You lost me at handouts. Get over yourself.

SpottingTheZebras · 01/09/2018 18:35

Before you all jump to the defence of the ex, she sub lets bedrooms in her house (5 bedroom, 4 bathroom) as undeclared income while working and getting benefits.

This has nothing to do with child maintenance or shoes.

DeloresJaneUmbridge · 01/09/2018 18:38

Tbh you just need to buy them if the child needs them.

My ex always buys bits and pieces for DS if money is tight and he needs anything. He is 15 now and Clark’s shoes were £75 which I just didn’t have and exH willingly took DS out to buy them.

He pays £200 a month as his pay can be pretty variable and some months he pays less. However he always helps where necessary financially for DS. Likewise he will always buy extra bits and pieces.

Maintenance does not qualify as a “handout”. Poor choice of words there...it likely goes into the pot to keep the child fed, clothed, roof over head, warm etc.
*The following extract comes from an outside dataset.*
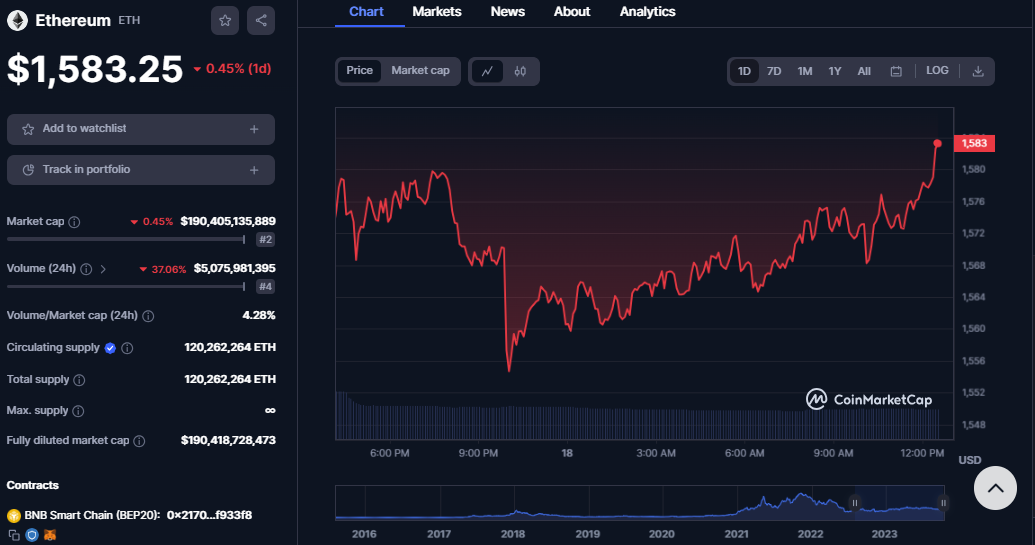Enable LOG scale on chart
The image size is (1035, 545).
(937, 71)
And sadly kids are never grateful for the essentials...shoes are shoes and they don’t see them as gifts, why are shoes sitting at your house if they’ve been bought for the child....they need to go home with her and might then get some use,

JessBradleyTheBusStopWanker · 01/09/2018 18:42

Fuck. Me.

OP you are going to need a suit of cast iron spouting shite like that. Handouts? being grateful for shoes? You really do come across as a petty, jealous new girlfriend that is obsessing over the ex and resents the kid. Whats up? that £300 a month eating into you being showered with diamonds ? missing out on weekend mini breaks ( without the kid) so you can pretend you are awesome and the perfect couple instead of the knuckle dragging mouth breather you come across as?

HavelockVetinari · 01/09/2018 18:45

The amount set by CMS is the bare minimum.

^ this. And your 'D'P wasn't even paying the legal MINIMUM until he was pulled up about it, and is now backdating it. What a flicking prince of men Hmm

YABVU.

I love a unanimous AIBU, they're so rare these days!